Format every line of the items below as a JSON list of strings, one string per line, with blank lines omitted and the pictures left out.
#### ENTRIES ####
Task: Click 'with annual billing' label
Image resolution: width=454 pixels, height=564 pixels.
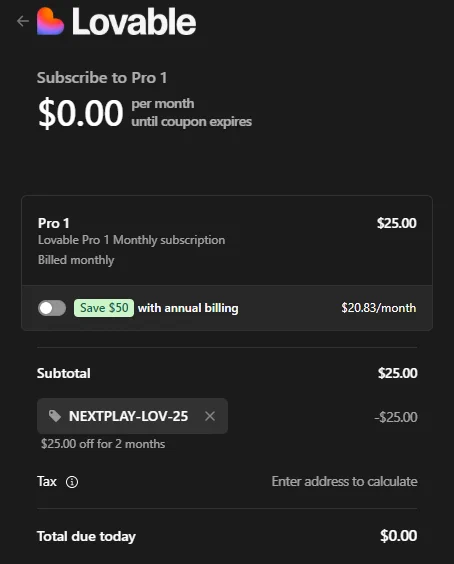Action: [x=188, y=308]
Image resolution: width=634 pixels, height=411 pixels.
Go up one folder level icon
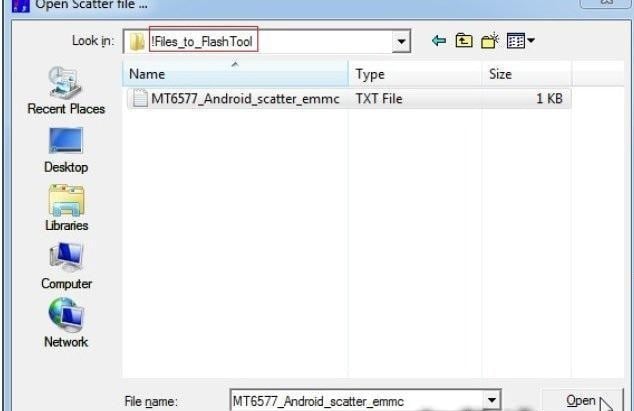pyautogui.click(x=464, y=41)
####
> THE ANSWER
[
  "Task: Click 'with annual billing' label",
  "Image resolution: width=454 pixels, height=564 pixels.",
  "Action: [x=188, y=308]",
  "Image resolution: width=634 pixels, height=411 pixels.",
  "Go up one folder level icon",
  "pyautogui.click(x=464, y=41)"
]